Metabolism: Extensively hepatic, with a significant first-pass effect (~20%).
Excretion: Primarily through urine (50% as unchanged drug, remainder as inactive metabolites); feces (<2%).

Betafix® (Bisoprolol) is indicated for the management of hypertension and the treatment of angina and heart failure. It may be used alone or in combination with other antihypertensive agents.

The dose of Betafix® must be individualized according to the patient's needs. The usual starting dose is Betafix® 5 mg once daily. In some patients, Betafix® 2.5 mg may be an appropriate starting dose. If the antihypertensive effect of Betafix® 5 mg is inadequate, the dose may be increased to Betafix® 10 mg and then, if necessary, to 20 mg once daily.
Patients with Renal or Hepatic Impairment: In patients with hepatic impairment (hepatitis or cirrhosis) or renal dysfunction (creatinine clearance <40 ml/min), the initial daily dose should be 2.5 mg, and caution should be exercised during dose titration. Since limited data suggest that Bisoprolol fumarate is not dialyzable, drug replacement is not necessary for patients undergoing dialysis.
Geriatric Patients: No dose adjustment is necessary in the elderly unless there is significant renal or hepatic dysfunction.
Pediatric Patients: There is no pediatric experience with Bisoprolol.

Bisoprolol is contraindicated in patients with cardiogenic shock, overt cardiac failure, second- or third-degree AV block, and marked sinus bradycardia.

Pregnancy: Bisoprolol should not be used during pregnancy unless clearly necessary. If treatment is considered essential, uteroplacental blood flow and fetal growth should be monitored. If any harmful effects on the pregnancy or fetus occur, alternative treatment should be considered. The newborn must be closely monitored, as symptoms of hypoglycemia and bradycardia are generally expected within the first three days after birth.
Lactation: It is unknown whether this drug is excreted in human milk. Therefore, breastfeeding is not recommended during Bisoprolol administration.

Common side effects include fatigue, dizziness, headache, nausea, vomiting, diarrhea, constipation, abdominal pain, cold or numb extremities (hands and feet), muscle weakness or cramps, bradycardia (slower than normal heart rate), worsening of heart failure, sleep disturbances, depression, and breathing difficulties due to bronchospasm, especially in patients with asthma or COPD.

Impaired Renal or Hepatic Function: Caution is advised when adjusting the dose in patients with renal or hepatic impairment.
Risk of Anaphylactic Reactions: Patients with a history of severe anaphylactic reactions may have an increased risk when exposed to allergens while taking beta-blockers. Such patients may be unresponsive to standard doses of epinephrine used to treat allergic reactions.

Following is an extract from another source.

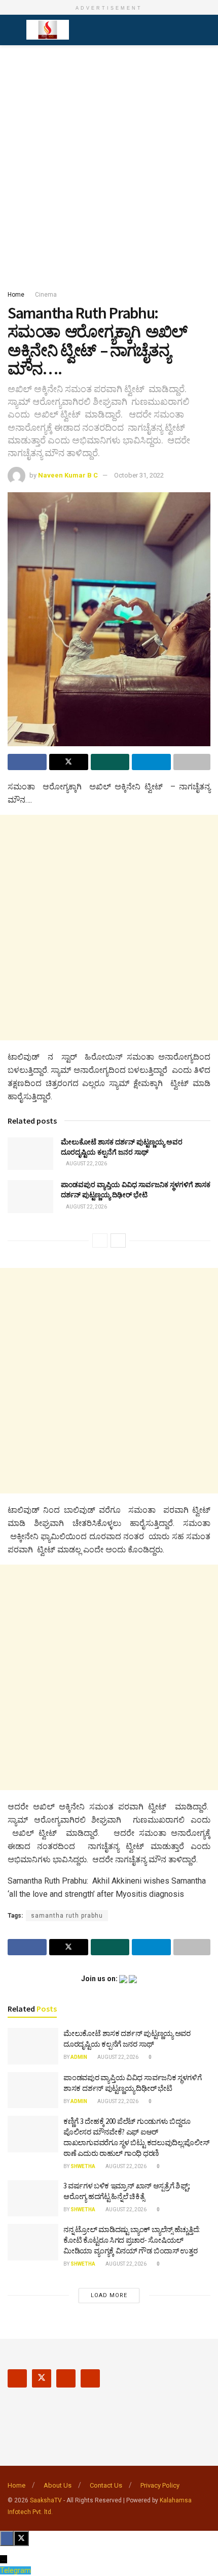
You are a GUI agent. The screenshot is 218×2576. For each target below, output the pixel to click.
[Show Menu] (12, 30)
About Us (57, 2485)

The most common signs of Bisoprolol overdose include bradycardia, hypotension, congestive heart failure, bronchospasm, and hypoglycemia. Few cases of Bisoprolol overdose have been reported, with symptoms mainly involving bradycardia and hypotension. Some patients required sympathomimetic agents for recovery. If overdose occurs, Bisoprolol therapy should be discontinued, and supportive and symptomatic treatment should be provided.

Store at a temperature not exceeding 30°C in a dry place. Protect from light and moisture.
Medicine: Keep out of reach of children.